Yani demem şu; muhalefetin her türlüsü yani yüzde 50 oy verilen parti ve seçilen vekilleri, Türkiye’nin en çok güvendiği kurum olan kutsalımız Türk Silahlı Kuvvetleri, Türkiye sizden tatmin edici bir cevap bekliyor. Ak Parti Hükümeti kendisine oy veren yüzde 49’a tatmin edici cevapları veriyor, cevap vermekle kalmayıp söylediklerini de hayata geçiriyor.

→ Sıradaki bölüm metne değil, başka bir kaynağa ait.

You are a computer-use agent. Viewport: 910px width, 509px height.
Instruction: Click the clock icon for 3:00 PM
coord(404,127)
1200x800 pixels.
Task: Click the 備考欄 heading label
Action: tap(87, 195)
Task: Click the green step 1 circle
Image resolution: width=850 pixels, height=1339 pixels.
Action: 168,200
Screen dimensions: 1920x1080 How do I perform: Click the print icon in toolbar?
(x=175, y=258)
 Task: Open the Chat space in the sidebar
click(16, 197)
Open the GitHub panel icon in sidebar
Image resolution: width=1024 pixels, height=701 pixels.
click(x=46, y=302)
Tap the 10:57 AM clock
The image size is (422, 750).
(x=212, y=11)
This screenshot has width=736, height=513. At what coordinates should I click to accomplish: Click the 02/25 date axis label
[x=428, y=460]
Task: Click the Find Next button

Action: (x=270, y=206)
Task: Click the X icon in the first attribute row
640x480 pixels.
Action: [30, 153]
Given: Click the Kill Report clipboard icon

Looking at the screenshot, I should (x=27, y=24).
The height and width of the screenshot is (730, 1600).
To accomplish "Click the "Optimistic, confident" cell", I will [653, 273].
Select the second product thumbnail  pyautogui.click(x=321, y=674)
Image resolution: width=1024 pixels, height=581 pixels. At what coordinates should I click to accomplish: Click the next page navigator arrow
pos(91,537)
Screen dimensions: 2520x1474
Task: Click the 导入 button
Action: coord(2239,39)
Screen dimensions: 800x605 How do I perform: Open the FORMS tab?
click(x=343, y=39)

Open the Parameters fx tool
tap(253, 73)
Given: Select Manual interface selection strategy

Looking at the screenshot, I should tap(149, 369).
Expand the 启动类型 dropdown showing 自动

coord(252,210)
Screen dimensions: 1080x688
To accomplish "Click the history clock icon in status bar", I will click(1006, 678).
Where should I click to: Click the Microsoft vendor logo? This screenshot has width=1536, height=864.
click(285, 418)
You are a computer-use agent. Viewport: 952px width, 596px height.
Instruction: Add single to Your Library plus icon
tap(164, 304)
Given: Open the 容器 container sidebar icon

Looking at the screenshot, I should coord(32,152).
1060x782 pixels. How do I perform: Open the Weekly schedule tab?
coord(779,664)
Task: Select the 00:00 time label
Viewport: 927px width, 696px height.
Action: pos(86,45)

Ya sizler ne yapıyorsunuz?

Siz ne yazık ki anlaşılmaz ve yuvarlak açıklamalar yapıyorsunuz, yada

“Onlar ki uyup hainin iğvasına

sancaklarını elden yere düşürürler

ve düşmanı meydanda koyup

kaçarlar evlerine”

şiirindeki tanımlamayı mı gerçekleştiriyorsunuz?

Hala bize tatmin edici bir cevap vermeyecek misiniz?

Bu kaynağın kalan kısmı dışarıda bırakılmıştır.